I remember I would go to the library and take a book of poems. There was something about just the look of the poem on the page, just reading the poem, and the way the lines cut a shape into the page, but not just physically, but syntactically. I mean, they conjured these things, and it was very obvious to my mind that they were much more consciously sculpted than prose. And of course, now I know otherwise, but it was the visual, and I thought, “God, to be able to do that, to be able in just a few lines to conjure up a world,” you know? And eventually I started to write, and I don’t know that I wrote anything that was consciously imagining some other way of being as much as writing made me feel like I had a voice, like I had a voice that was real. “I put those words there. Those are my words,” and in that sense suddenly—

Hoff: What you’re describing is different from how the images emerge in the poetry. I remember there’s a scene in one of the poems where a boy is being pulled into a bathroom by a man, a kind of father figure, at his mother’s house—

Newman: Grandmother’s house.

Hoff: Grandmother’s house. So do you think you reconfigured the memory in the poems?

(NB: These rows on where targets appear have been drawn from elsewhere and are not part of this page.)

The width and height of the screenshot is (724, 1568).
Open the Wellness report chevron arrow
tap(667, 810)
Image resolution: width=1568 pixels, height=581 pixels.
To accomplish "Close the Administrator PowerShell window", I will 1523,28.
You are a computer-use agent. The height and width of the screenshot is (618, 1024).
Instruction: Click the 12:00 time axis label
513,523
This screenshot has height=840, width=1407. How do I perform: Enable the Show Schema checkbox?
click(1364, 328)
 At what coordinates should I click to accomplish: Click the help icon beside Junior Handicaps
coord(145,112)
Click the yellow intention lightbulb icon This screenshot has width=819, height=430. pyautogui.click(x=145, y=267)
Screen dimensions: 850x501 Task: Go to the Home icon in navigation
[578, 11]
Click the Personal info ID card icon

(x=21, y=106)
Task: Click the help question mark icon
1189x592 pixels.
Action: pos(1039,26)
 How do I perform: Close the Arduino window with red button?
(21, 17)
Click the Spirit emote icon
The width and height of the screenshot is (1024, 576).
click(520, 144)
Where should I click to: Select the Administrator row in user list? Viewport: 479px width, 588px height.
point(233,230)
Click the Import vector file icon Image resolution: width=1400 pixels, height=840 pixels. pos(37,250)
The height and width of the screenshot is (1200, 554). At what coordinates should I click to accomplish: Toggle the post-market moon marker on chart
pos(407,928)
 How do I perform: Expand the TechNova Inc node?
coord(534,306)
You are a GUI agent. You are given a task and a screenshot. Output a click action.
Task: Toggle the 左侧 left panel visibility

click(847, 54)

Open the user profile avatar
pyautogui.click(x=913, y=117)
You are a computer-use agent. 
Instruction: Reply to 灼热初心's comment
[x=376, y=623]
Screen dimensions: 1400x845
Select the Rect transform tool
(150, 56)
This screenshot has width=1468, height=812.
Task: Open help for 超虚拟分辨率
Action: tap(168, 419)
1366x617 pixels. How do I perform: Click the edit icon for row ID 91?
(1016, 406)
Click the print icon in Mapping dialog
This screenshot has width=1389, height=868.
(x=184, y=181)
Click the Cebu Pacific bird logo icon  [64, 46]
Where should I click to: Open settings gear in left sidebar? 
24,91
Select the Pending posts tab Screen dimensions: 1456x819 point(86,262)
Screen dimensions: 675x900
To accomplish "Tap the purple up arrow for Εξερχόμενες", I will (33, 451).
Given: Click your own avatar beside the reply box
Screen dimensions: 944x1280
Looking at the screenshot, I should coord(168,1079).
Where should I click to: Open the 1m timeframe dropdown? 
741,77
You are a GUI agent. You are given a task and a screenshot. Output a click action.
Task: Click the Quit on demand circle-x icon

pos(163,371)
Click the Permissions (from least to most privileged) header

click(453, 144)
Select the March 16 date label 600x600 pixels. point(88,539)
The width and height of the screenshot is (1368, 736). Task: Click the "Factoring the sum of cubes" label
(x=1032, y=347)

Newman: No, that is, that poem, it’s the one I think it’s called “Again,” that poem is imagined. I don’t want to make a list of things I suspect, because I don’t want to sound like I’m just perpetually a victim, but I have a suspicion that something happened between me and my father’s father. I don’t know why. It’s just an emotional intuition. That poem comes out of that emotion. He’s dead now, but I have this very clear sense that…I never felt anything for him pretty much other than hatred, and I once asked him. I saw him for the first time in many years, and I asked him, and he gave me a sort of a bullshit answer about my being a supercilious child, and then he stopped, and he paused, and he said, “It could have been that other thing,” but he wouldn’t explain what that other thing was. And again, I don’t want to say that it happened because I don’t know what happened, but that poem grows out of that. It’s an imagining of something, rather than something that actually happened.

Hoff: Amy Unsworth, in a review published in Pedestal Magazine, said that she didn’t know where to place you or what kind of poetry you were writing. “Is it confessional?” “Is it Holocaust poetry?” And then it seemed she decided all your poems had an ethical slant. Do you consider the poems confessional, because I think readers read the poems and assume that they are? They say, “Ok, this is Richard writing about his life.”

Newman: There’s a strong element of the confessional in them. Of course, you say confessional, and it conjures up Robert Lowell and Sylvia Plath and Anne Sexton. It conjures that up, and in those terms, I don’t know whether I would be grouped in that school. But there is absolutely a strong element of confession in the poem. A lot of the details that appear to be autobiographical are. Some of them aren’t, but a lot of them are, and I think that comes down to, poetry was my way of finding my voice, my way to say who I was and speak my truth, and when I was a kid, to make myself real to myself, and that’s kind of what I meant when I said it was a matter of survival. This was how I understood myself to be real, not just emotionally and psychologically, but physically also, because if you speak, you have a body. If you don’t have a voice, you don’t have a body on some level. I think that’s—I hope that the poems are not merely confessional because I do think writing is political. But I feel a responsibility to write politically engaged poetry in the largest sense of the term, not on a narrow, partisan level.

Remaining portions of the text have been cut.